Assigned task:
Copy the records word for word. Pictures do not go in.

Data records:
<<<<

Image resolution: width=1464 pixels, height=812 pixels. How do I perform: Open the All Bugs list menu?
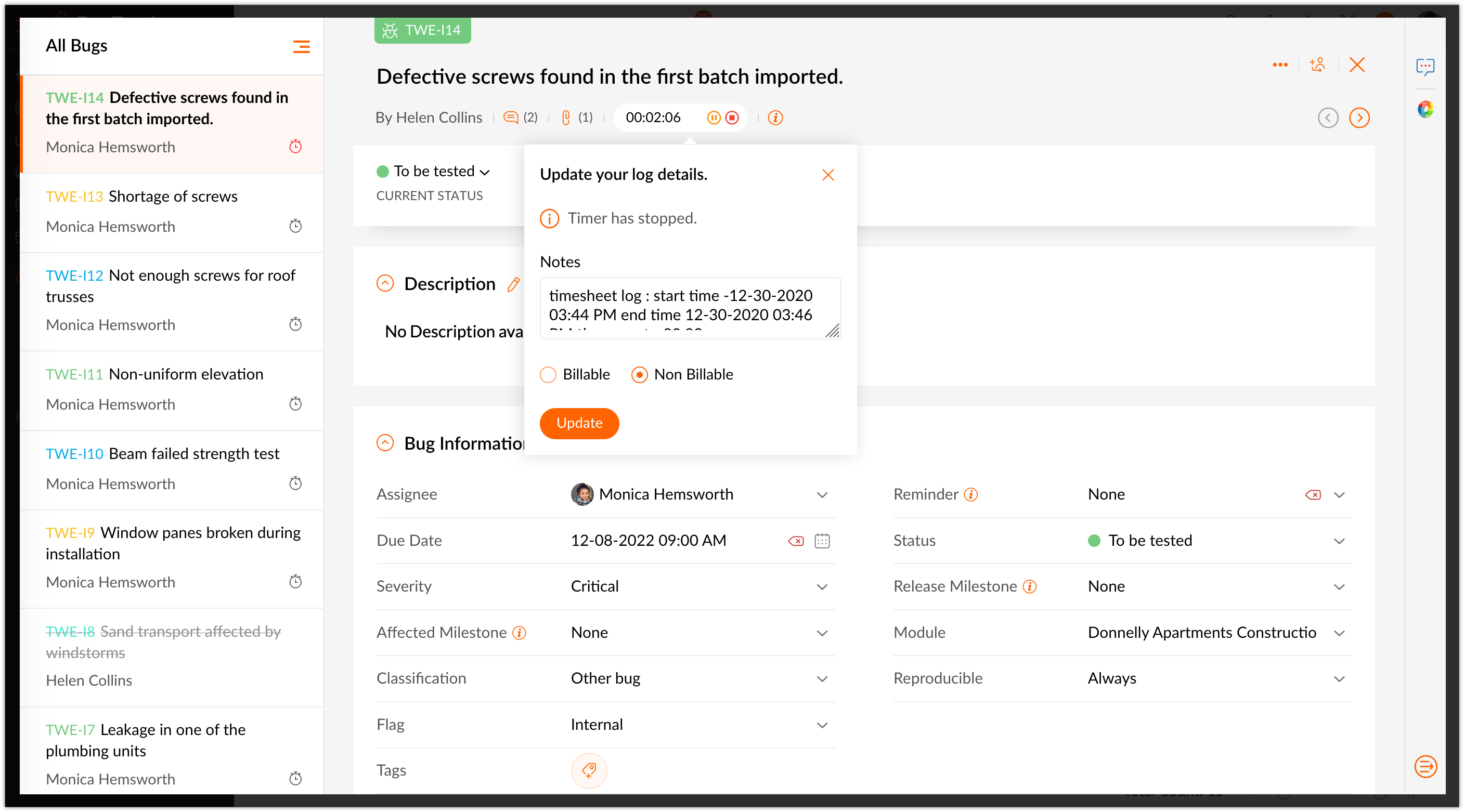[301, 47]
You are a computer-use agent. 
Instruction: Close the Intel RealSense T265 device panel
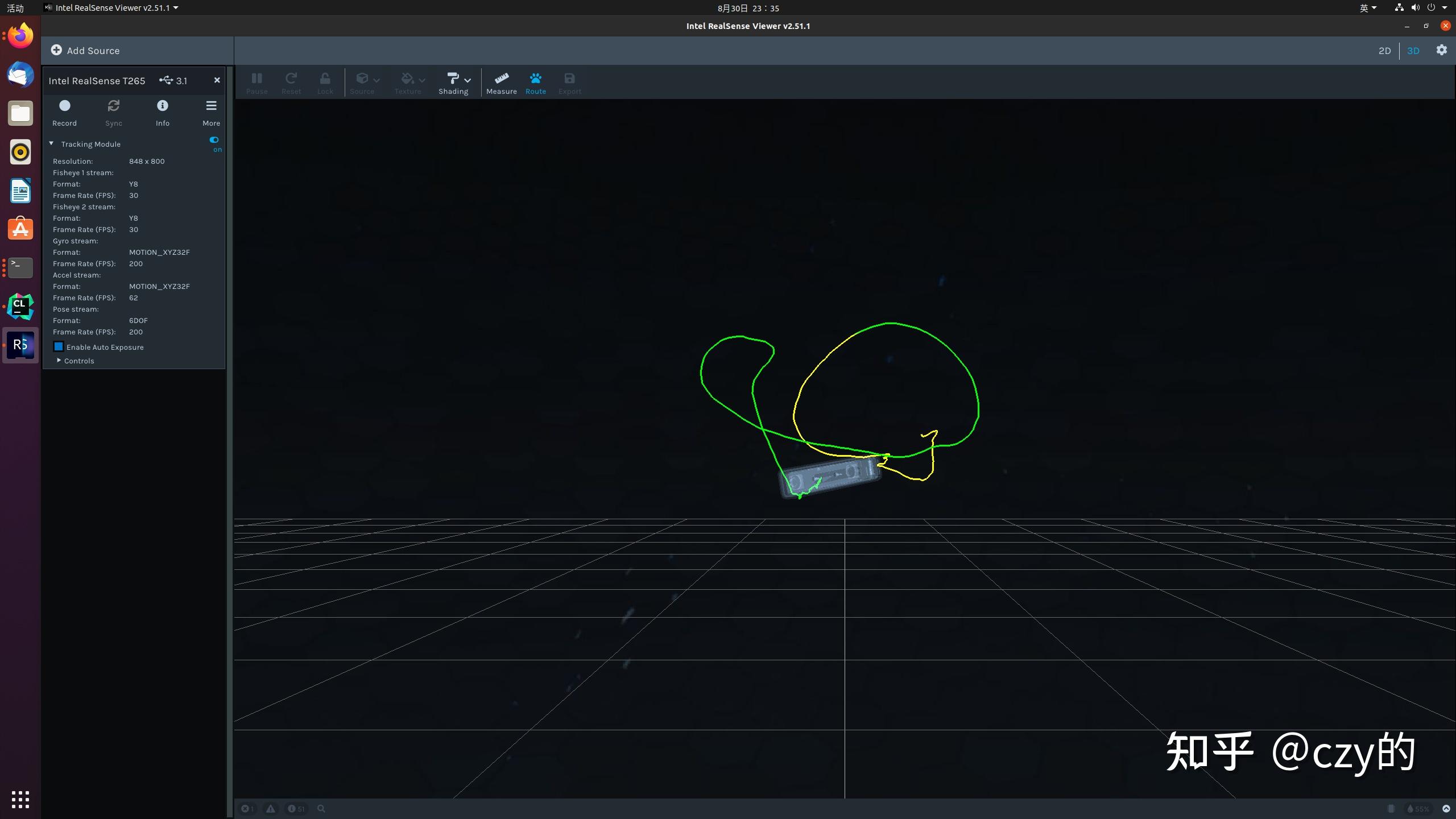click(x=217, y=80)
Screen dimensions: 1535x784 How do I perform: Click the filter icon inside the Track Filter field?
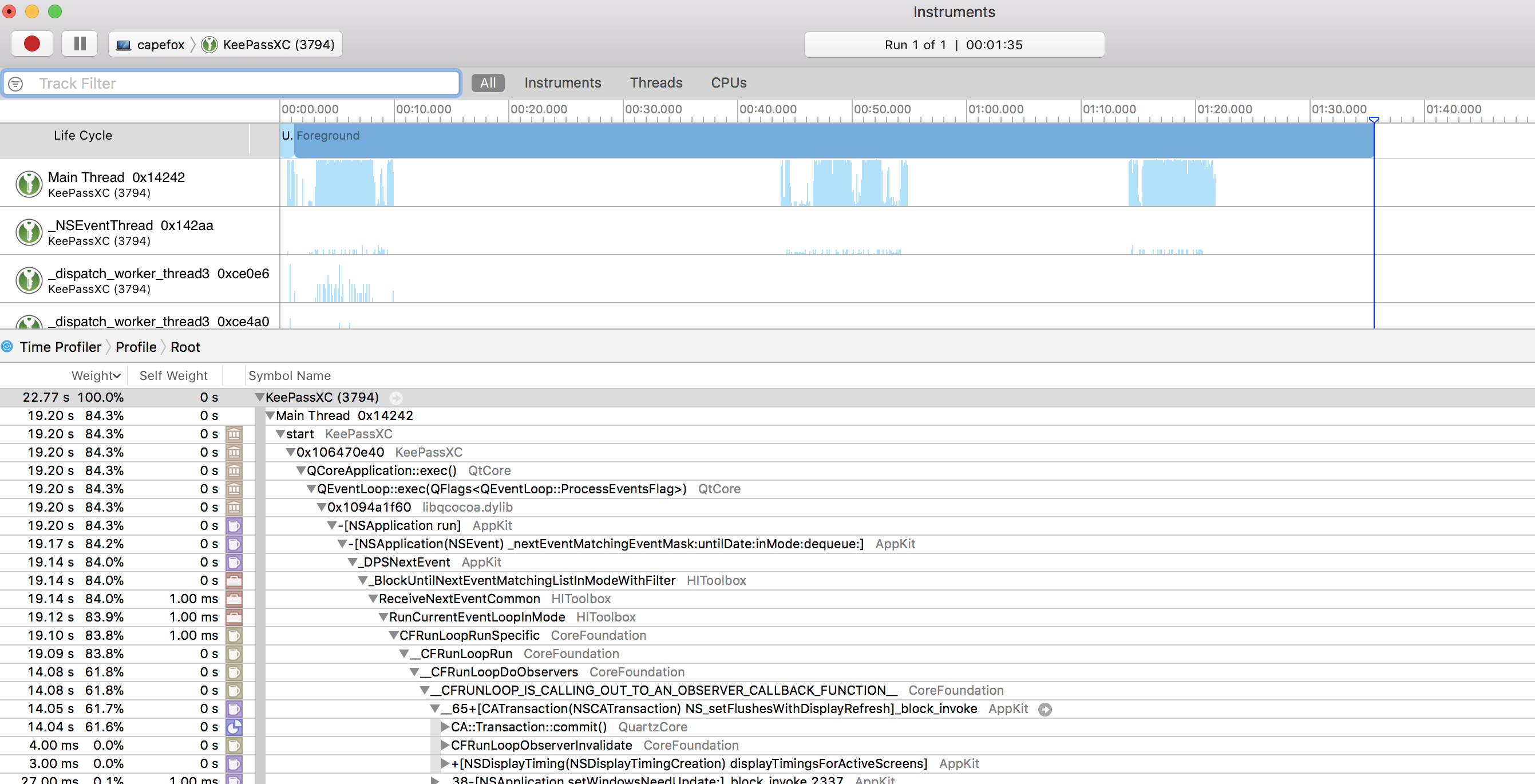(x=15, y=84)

>>>>

Result for this exercise:
Image resolution: width=1464 pixels, height=812 pixels. How do I perform: Open the All Bugs list menu?
[301, 47]
You are a computer-use agent. 
Instruction: Close the Intel RealSense T265 device panel
click(x=217, y=80)
Screen dimensions: 1535x784 How do I perform: Click the filter icon inside the Track Filter field?
(x=15, y=84)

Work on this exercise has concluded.